The music arts, and how each art is affecting the others? There has been a tremendous development in architectural concepts. In the past, we had obtained a complete symphony through the architectural works. Presently, we invent flexible, dynamic architectural models by integrating music wave frequencies using computer simulation programs or by de-constructing forms into free separate pixels.
Explaining the mutual relation between music & its philosophical effect on the  architectural ideas. Analyzing created architectural products which are designed by the musical harmony inside the computer simulation program. Finding if these new design methods will meet the society‘s desire & acceptance in the future, or not?
No doubt, that the branches of arts are unified in one connected chain. Each branch is affected by the others, thus the branches of music and architecture.  Similarly, in both fields, we shall find an amazing symmetry between their elements. In the past, the architectural work was considered as a huge existence containing many signs and meanings. If we stress upon the architectural forms and their outlines of plans and elevations, we will find by chance that these forms represent a beautiful portrait of art, which provides the same feelings when we listen to an enjoyable music symphony. 
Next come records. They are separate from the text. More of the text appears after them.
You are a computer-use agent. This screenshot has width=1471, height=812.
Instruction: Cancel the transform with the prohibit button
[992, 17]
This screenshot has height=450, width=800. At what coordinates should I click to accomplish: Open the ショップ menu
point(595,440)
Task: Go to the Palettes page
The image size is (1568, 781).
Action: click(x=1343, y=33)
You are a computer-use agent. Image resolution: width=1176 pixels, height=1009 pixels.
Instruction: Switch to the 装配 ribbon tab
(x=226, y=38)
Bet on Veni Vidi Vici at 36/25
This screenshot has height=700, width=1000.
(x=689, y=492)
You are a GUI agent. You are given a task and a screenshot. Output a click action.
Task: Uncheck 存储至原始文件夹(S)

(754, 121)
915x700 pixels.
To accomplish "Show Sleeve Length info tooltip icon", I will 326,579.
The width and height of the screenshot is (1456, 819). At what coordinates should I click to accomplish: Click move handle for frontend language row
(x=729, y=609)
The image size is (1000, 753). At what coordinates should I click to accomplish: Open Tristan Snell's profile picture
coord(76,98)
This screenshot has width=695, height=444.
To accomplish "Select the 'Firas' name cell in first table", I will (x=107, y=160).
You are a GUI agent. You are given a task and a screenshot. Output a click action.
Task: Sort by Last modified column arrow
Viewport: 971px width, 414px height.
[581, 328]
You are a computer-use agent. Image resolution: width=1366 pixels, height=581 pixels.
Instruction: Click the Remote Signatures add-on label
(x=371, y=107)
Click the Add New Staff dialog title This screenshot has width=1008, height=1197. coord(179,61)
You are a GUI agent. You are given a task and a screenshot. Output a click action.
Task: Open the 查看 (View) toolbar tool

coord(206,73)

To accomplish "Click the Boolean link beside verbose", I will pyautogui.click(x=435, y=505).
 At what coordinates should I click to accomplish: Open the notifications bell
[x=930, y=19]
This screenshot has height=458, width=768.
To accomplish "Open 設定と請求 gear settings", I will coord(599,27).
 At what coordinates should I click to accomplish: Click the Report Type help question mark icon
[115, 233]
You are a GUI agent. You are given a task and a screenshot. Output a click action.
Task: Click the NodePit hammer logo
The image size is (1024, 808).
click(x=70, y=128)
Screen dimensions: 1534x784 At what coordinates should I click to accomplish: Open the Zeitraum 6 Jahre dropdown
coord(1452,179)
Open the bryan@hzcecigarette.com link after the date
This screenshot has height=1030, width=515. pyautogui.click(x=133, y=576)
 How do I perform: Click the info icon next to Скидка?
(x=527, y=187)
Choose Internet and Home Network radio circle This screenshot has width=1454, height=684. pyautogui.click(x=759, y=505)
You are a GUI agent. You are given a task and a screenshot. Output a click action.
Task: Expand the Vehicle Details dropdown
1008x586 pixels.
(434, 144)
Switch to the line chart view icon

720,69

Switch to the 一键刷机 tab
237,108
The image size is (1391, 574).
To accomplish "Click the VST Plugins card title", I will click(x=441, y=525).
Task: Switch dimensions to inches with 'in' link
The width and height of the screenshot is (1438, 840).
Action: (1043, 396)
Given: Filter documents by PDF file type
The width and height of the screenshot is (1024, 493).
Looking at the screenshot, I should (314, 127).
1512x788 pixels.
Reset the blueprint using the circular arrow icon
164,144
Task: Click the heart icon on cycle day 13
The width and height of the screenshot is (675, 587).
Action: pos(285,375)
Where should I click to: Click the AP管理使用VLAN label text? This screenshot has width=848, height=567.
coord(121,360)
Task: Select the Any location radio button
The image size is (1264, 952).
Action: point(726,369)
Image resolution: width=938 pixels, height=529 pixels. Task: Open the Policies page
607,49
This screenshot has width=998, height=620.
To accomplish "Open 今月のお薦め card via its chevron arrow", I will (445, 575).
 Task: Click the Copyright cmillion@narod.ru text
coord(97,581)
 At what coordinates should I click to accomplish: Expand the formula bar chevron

Musical graphic notation is a written representation of music that uses none or only few of the elements of traditional staff notation. Musical graphics, has its own aesthetic value as a visual art and does not have to be defined through its translatability into music. Like visual scores—that is, images instead of graphics—musical graphics is composed not with the intent of producing concrete music; it may, however, be translated into music. Now the question is; How can we translate a piece of music to graphics or how can we derive a concept of an architecture out of the piece of aural art?